__実施タスク__:
#1 次の (a)〜(c) が文書抜粋の内容と一致するかを判定し、それぞれ「はい」か「いいえ」で答えたうえで、判断の根拠となる原文の語句をそのまま引用せよ。(a) 上部および底部プレス板は、相互に向き合う側にプレス面を有する。(b) 幅出し円材は一個だけ設けられる。(c) 幅出し円材の間には弾性的に伸延するカバーが取り付けられる。
#2 文書抜粋によれば、本発明は請求項何の前文に記載のプレス機械に関するものか。
#3 文書抜粋の「本発明は、相互にプレスしあう」で始まる段落を、主要な事実を残したまま箇条書きに書き直せ。

__文書抜粋__:
● ● ● ● ●
【発明の詳細な説明】
幅出伸延装置を備えたプレス機械
本発明は、相互にプレスしあうことができるように配置され、相互に向き合う
側にプレス面を有する一個またはそれ以上の上部および底部プレス板をそれぞれ
備え、上記上部および底部プレス板の少なくとも一方、好ましくはそれぞれに、
プレス面に対して相対的に移動する少なくとも二個の幅出し円材が設けられ、そ
れらの間に弾性的に伸延するカバーが取り付けられた請求項1の前文に記載のプ
レス機械に関するものである。
● ● ● ● ●
__生データ__:
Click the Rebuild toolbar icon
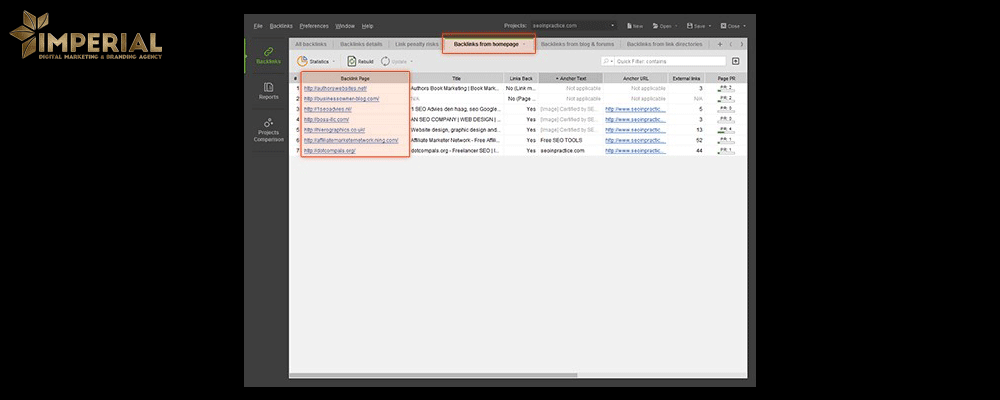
● ● ● ● ●
__出力一覧__:
#1
(a) はい：「側にプレス面を有する」
(b) いいえ：「少なくとも二個の幅出し円材が設けられ」
(c) はい：「弾性的に伸延するカバーが取り付けられた」

#2 請求項1の前文に記載のプレス機械に関するものである。

#3
- 対象：請求項1の前文に記載のプレス機械
- 一個またはそれ以上の上部および底部プレス板を備え、両者は相互にプレスしあえるように配置される
- 各プレス板は、相互に向き合う側にプレス面を有する
- 上部および底部プレス板の少なくとも一方（好ましくはそれぞれ）に、プレス面に対して相対的に移動する幅出し円材を少なくとも二個設ける
- 幅出し円材の間に、弾性的に伸延するカバーを取り付ける